Exploring the binding characteristics between lorlatinib and human alpha-1-acid glycoprotein: Multispectral and molecular modeling techniques.

Approval in 2019 was granted for the highly selective, targeted agent lorlatinib, which primary target is ROS1 and ALK. The purpose of this work was to examine the binding mechanism between lorlatinib (LOR) and HAG employing multispectral and molecular modeling techniques. Fluorescence data demonstrated that LOR quenched HAG fluorescence as a static quenching, interecalated into the hydrophobic cavity of HAG with a moderate affinity. Thermodynamic and competitive experiments pointed out that LOR bound with HAG primarily through hydrogen bonding, hydrophobic, and van der Waals forces.
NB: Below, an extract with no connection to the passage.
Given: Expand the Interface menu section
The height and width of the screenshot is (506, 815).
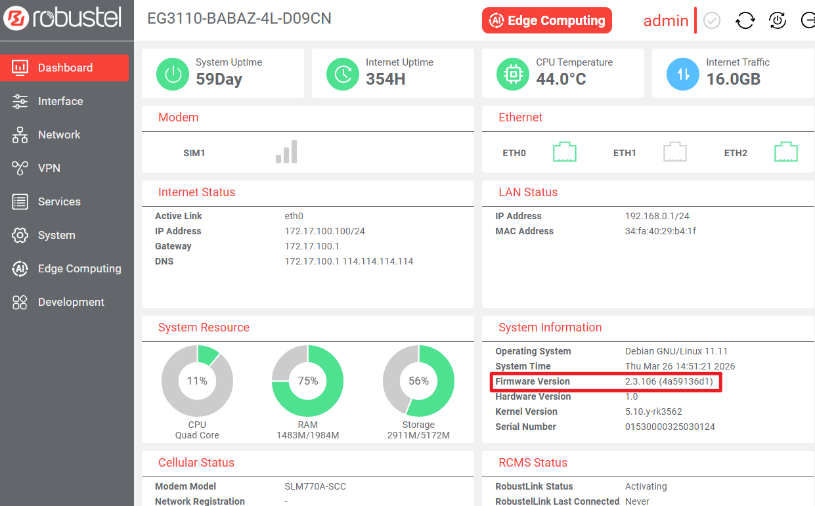Looking at the screenshot, I should coord(60,101).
Circular dichroism, three-dimensional and synchronous fluorescence spectroscopic studies noted that the secondary structure of HAG and microenvironments around tyrosine (Tyr) and tryptophan (Trp) residues were altered due to binding with LOR. The contribution of each energy involved in binding process of LOR and HAG has been analyzed by molecular simulation techniques. Besides, the environmental conditions with metal ions have also been studied. The present study is expected to provide a theoretical basis for further studying the metabolism of LOR in vivo, which may help to gain a deeper understanding of the general pharmacological activity of the drug.